- _What you should do_
All of the data below must be reproduced word for word, but without its images.

- _Data shown_
■ ■ ■
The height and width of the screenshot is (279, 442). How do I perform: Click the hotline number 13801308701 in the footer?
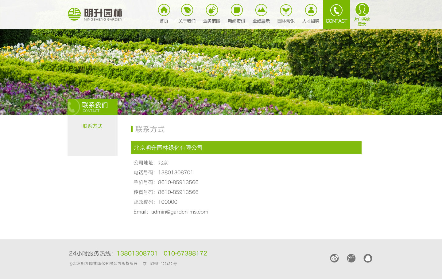pos(137,253)
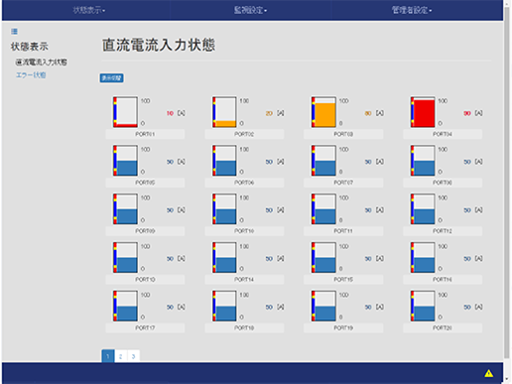Click the PORT03 orange level gauge
The image size is (512, 384).
click(x=323, y=112)
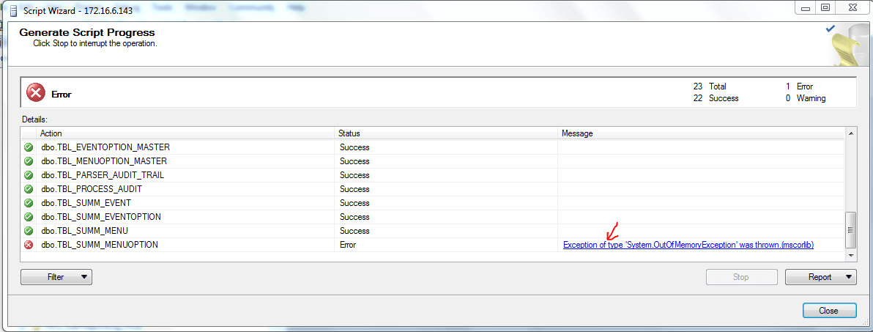This screenshot has height=332, width=873.
Task: Click the green icon for TBL_PROCESS_AUDIT
Action: tap(29, 189)
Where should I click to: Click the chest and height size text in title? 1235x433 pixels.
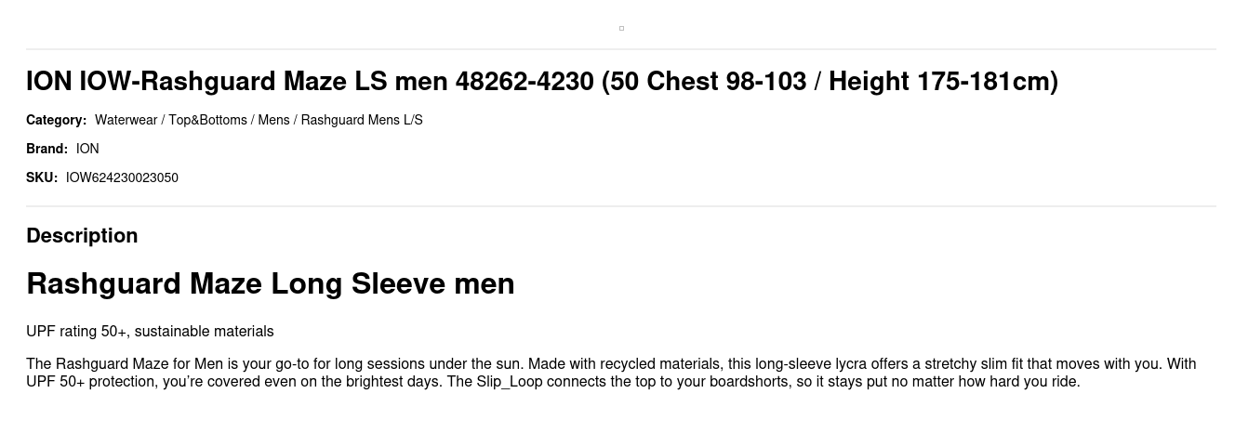pos(830,82)
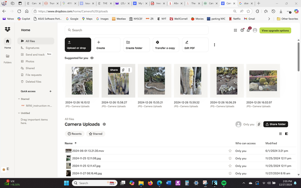The width and height of the screenshot is (301, 188).
Task: Click the help question mark icon
Action: 242,30
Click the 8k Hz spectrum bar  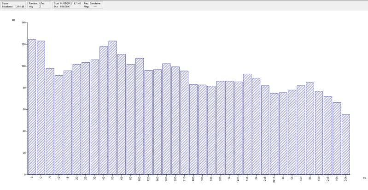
■ ■ ■
- _Answer box_
The height and width of the screenshot is (279, 442). How do I perform: Click the hotline number 13801308701 in the footer?
pos(137,253)
Click the PORT03 orange level gauge
The image size is (512, 384).
click(x=323, y=112)
This screenshot has height=332, width=873.
Task: Click the green icon for TBL_PROCESS_AUDIT
Action: tap(29, 189)
Where should I click to: Click the chest and height size text in title? 1235x433 pixels.
pos(830,82)
The width and height of the screenshot is (301, 188).
Task: Click the help question mark icon
Action: 242,30
Click the 8k Hz spectrum bar  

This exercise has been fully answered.